## Consigne écrite A
D'après le texte sur René Thom, pourquoi le jeune homme s'est-il senti en décalage social au lycée Saint-Louis ? Réponds en une à trois phrases.
## Consigne écrite B
Écris la suite du texte sur René Thom, en partant juste après sa dernière phrase.

## Extrait du document
Le 2 septembre 1923, René Thom naît alors dans la cité des Princes. Deuxième fils de la famille, le petit garçon, réservé, passe une grande partie de son temps dans l’immeuble de la rue de Belfort, qui appartient à ses parents. L'enfance est heureuse, quoique parfois malmenée par son grand frère. Dès son plus jeune âge, le petit Thom est remarqué pour ses aptitudes en mathématiques, mais aussi dans les autres matières. Il confie pouvoir penser « en quatre dimensions ».

« Un pedigree plus noble que moi »

La seconde guerre mondiale aura bouleversé sa scolarité brillante. Sur les conseils de ses parents, René Thom et son grand frère Robert quittent Montbéliard lors de la guerre. En 1940, les deux partent en bicyclette et tombent sur un groupe de soldats avant de rejoindre la Suisse. Lors d’une parenthèse à Lyon à la fin de l'été 1940, René Thom passe ainsi son baccalauréat de mathématiques puis son baccalauréat de philosophie, discipline pour laquelle il gardera une grande affection. Le jeune homme gagne ensuite Paris, où il intègre une classe préparatoire au lycée Saint-Louis.

Dans les éléments biographiques recueillis par Michèle Porte, mathématicienne et psychanalyste, le fils de commerçants confie avoir ressenti un décalage social fort : « Mes parents se sont vraiment saignés pour me faire faire des études. Au Lycée Saint-Louis ce n'était pas tellement brillant. Mais on ne souffrait pas. Les étudiants avaient la plupart un pedigree plus noble que moi. Nous étions deux ou trois d'origine modeste, boursiers, et les autres étaient fils de bourgeois. »

## Données extraites
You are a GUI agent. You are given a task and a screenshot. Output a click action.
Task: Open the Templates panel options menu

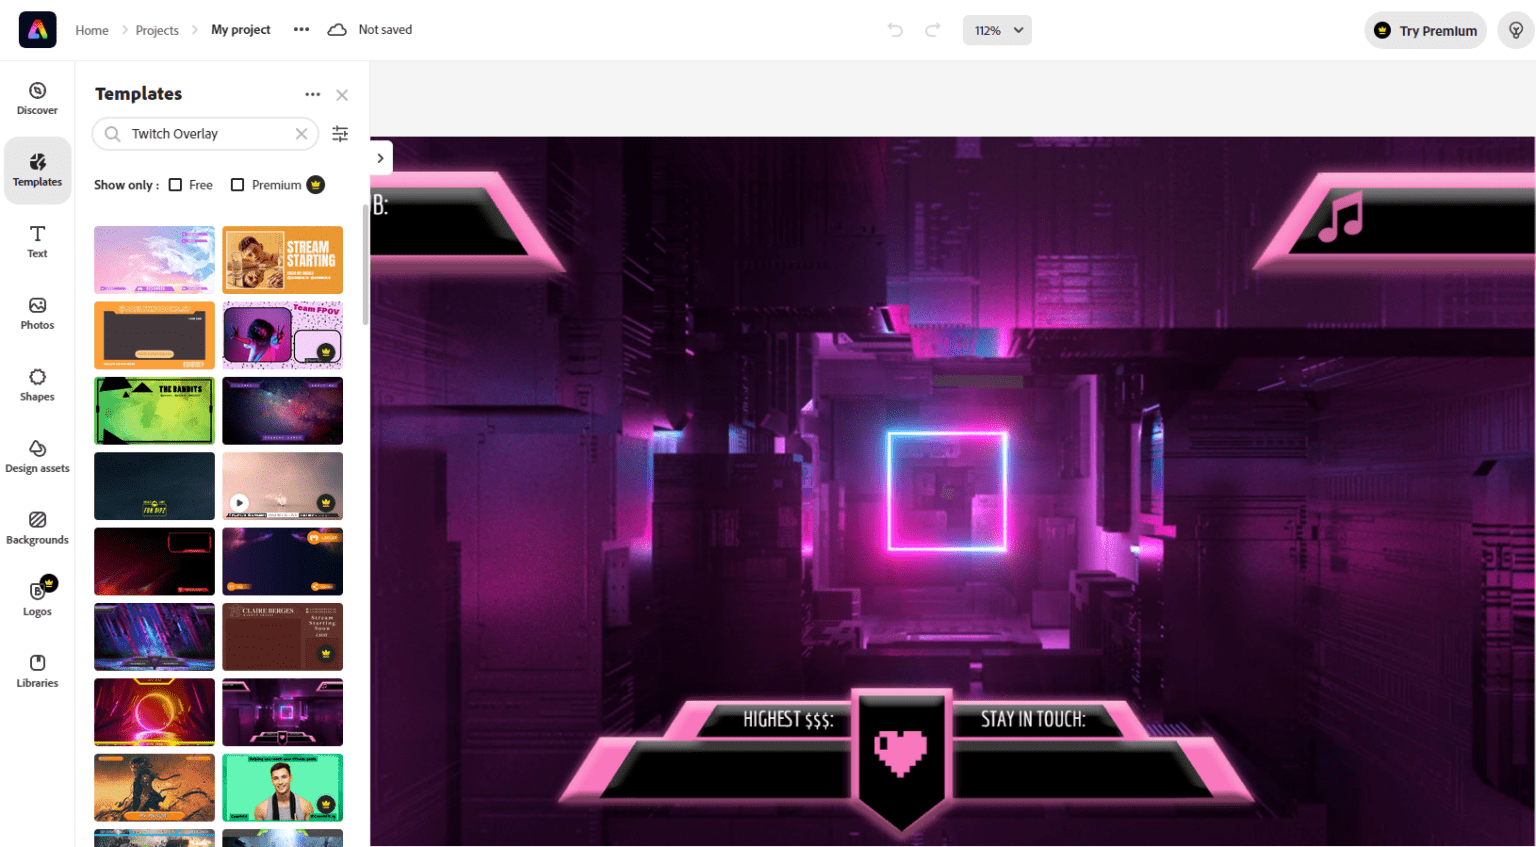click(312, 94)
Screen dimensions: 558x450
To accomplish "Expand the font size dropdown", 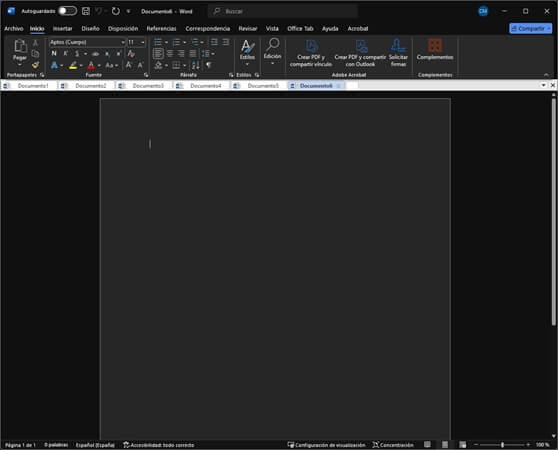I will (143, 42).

## Résultat A
La plupart des élèves du lycée Saint-Louis avaient, selon lui, « un pedigree plus noble » que le sien : c'étaient des fils de bourgeois. Lui, fils de commerçants, faisait partie des deux ou trois élèves d'origine modeste et boursiers, et ses parents s'étaient « vraiment saignés » pour lui payer ses études.

## Résultat B
Il entre ensuite à l’Ecole normale supérieure de Paris en 1943. Professeur de mathématiques à Grenoble, Strasbourg puis Bures-sur-Yvette à l'Institut des hautes études scientifiques (IHES), il effectue des recherches sur le cobordisme, relation d'équivalence entre variétés différentielles compactes. Ces travaux lui vaudront la médaille Fields en 1958, la plus haute distinction de la discipline. La récompense tient son nom de son créateur, John Charles Fields, mathématicien canadien, et est attribuée tous les quatre ans, à un ou plusieurs chercheurs en mathématiques de moins de 40 ans.

Pas un chef d’école

« Tout ce que j’ai compris en mathématiques, c’est lui qui me l’a appris », confie Marc Chaperon, un de ses anciens élèves. Le disciple de René Thom garde une reconnaissance immense envers celui qu’il appelle son « maître » : « Personne n’avait vraiment lu ‘Stabilité structurelle et Morphogénèse’ [ouvrage phare du mathématicien, dans lequel il explique sa théorie des catastrophes] mais cela venait de paraître et j’avais été très impressionné. Cela m’a déterminé à revenir sur ma décision de ne plus jamais faire de mathématiques. » Marc Chaperon est aujourd’hui professeur de Mathématiques émérite à l’Université de Paris.

Dans les années 1970, tout juste arrivé à l’Ecole normale supérieure de Paris, l’élève suit le séminaire de René Thom. Naît ensuite une relation d’amitié et de tutorat : « Thom était impressionnant parce qu’il avait réalisé des travaux auxquels personne n’avait pensé. Mais ce n’était pas du tout un ‘chef d’école’, il restait quelqu’un d’extrêmement accessible, très gentil.» Marc Chaperon dit qu’il avait transmis une « vision du monde » à à beaucoup de jeunes mathématiciens de sa génération. Pour lui, le Montbéliardais était iconoclaste : « Il était un géomètre à une époque où la géométrie n’était pas considérée comme rigoureuse. Ce qui lui a beaucoup réussi : il a apporté énormément aux mathématiques. »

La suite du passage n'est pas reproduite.